Employed today in the oil-rich Persian Gulf region are 17 million foreign workers, most of them from India, Pakistan and Bangladesh. The coming decade will see their numbers balloon to 30 million, the Bahraini minister estimated.


With the exception of Saudi Arabia, the migrant worker community in these countries exceeds the indigenous population. But even Saudi Arabia employs 8 million foreign workers, who make up half of the population and nearly 60 percent of the work force, compared with 90 percent in the other Gulf states.


And that is not all. Development planning projects will require the import of more foreign workers because, as the Bahraini minister foresees, the local labor force will not be able to replace them – even in the long term.


DEBKA-Net-Weekly‘s Gulf experts comment that this over-reliance on imported workers is the outcome of the religious and conservative nature of Gulf societies. Instead of opening up to outside influences, these societies have in the last twenty years become increasingly hidebound.


Relatively liberal compared with its neighbors, Kuwait has fought a losing battle since the 1990s against fundamentalist Muslims taking over more and more seats in the elected parliament. Democracy is their instrument for dictating their perspectives on state policy.


 


The imams’ iron grip retards policy-makers


 


In Saudi Arabia, the clerical establishment has accumulated enormous power in the last three decades. Today, it fully controls the state education system and the judiciary; it commands forces able to impose religious norms and public conduct on the population.


The clergy’s iron grip on schools, for example, has prevented the improvement of teaching standards and the raising of a young generation qualified to integrate in a modern economy.

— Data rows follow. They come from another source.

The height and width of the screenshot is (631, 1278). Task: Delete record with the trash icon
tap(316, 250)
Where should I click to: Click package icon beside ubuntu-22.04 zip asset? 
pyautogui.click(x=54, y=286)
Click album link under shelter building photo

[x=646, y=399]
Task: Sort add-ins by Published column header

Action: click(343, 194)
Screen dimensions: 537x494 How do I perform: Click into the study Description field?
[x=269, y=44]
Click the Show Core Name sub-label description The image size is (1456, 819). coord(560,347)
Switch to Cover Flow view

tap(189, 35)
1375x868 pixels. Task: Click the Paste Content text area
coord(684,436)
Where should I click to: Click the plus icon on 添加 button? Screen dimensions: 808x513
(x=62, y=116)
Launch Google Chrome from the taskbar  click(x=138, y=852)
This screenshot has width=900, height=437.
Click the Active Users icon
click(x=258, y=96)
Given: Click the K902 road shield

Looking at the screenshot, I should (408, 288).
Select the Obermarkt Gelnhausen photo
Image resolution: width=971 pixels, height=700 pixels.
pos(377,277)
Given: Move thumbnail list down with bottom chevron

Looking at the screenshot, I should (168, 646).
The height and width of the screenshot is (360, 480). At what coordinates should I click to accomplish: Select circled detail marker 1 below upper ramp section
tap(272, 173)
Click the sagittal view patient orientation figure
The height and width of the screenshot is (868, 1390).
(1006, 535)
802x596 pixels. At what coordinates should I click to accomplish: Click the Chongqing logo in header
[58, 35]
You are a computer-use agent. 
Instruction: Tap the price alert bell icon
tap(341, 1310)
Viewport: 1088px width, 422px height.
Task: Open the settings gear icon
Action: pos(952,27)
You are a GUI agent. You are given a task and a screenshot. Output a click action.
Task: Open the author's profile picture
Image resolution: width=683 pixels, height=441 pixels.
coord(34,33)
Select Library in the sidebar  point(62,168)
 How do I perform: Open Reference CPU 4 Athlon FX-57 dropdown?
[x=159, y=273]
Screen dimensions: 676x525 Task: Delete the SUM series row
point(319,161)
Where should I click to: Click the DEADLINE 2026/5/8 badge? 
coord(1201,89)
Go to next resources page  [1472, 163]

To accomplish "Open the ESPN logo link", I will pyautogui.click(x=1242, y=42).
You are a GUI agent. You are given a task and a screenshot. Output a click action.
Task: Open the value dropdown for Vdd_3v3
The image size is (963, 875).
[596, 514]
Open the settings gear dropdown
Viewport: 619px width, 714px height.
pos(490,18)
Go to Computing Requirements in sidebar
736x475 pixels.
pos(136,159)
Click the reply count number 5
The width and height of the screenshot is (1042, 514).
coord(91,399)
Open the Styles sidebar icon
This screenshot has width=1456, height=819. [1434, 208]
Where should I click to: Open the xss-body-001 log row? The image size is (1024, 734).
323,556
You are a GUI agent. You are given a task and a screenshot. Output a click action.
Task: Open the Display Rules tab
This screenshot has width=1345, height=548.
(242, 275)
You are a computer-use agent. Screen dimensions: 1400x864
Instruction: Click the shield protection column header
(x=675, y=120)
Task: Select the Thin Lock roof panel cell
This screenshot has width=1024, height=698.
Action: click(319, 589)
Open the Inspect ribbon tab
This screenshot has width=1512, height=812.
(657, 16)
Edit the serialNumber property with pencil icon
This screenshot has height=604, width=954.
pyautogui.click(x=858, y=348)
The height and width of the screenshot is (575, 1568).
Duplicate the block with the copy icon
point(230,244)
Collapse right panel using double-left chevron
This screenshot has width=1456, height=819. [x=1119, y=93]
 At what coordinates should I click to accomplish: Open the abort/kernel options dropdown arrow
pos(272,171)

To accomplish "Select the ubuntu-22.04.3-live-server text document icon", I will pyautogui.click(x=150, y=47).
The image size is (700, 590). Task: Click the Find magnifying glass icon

In the wake of the 9/11 attacks on America and subsequent soul-searching, Saudi government heads pledged to cleanse the education system of negative messages and introduce improvements. Those pledges remained mostly unfulfilled. The imams refuse to give any slack. Educational reforms must therefore be an uphill and drawn-out process.


In the region as a whole, the Islamic clerical establishments are still powerful enough to petrify conservative social mores and dictate restrictions on the work place and professional callings.


Certain white collar professions are socially stigmatized and women’s employment in mixed places of work is strictly forbidden. In this rigid climate it is impossible to develop the vocational training frameworks for filling essential jobs.


While unemployment levels soar, young men of Gulf emirates refuse jobs which society deems inferior, and are supported in their contempt for such work by their families.


Inflexible religious constraints and the consequent prevalence of foreign workers have the effect of tying the hands of the Saudi and other Gulf governments when rapid responses are called for. Decisions of state – on foreign and even on internal issues – are increasingly influenced by considerations of the impact on the imported work force and its countries of origin.


The imams’ vise is preventing Gulf regimes from breaking loose enough to forge independent domestic, economic, defense and foreign policies commensurate with their national interests in a region strongly shadowed by an advancing Iranian nuclear threat.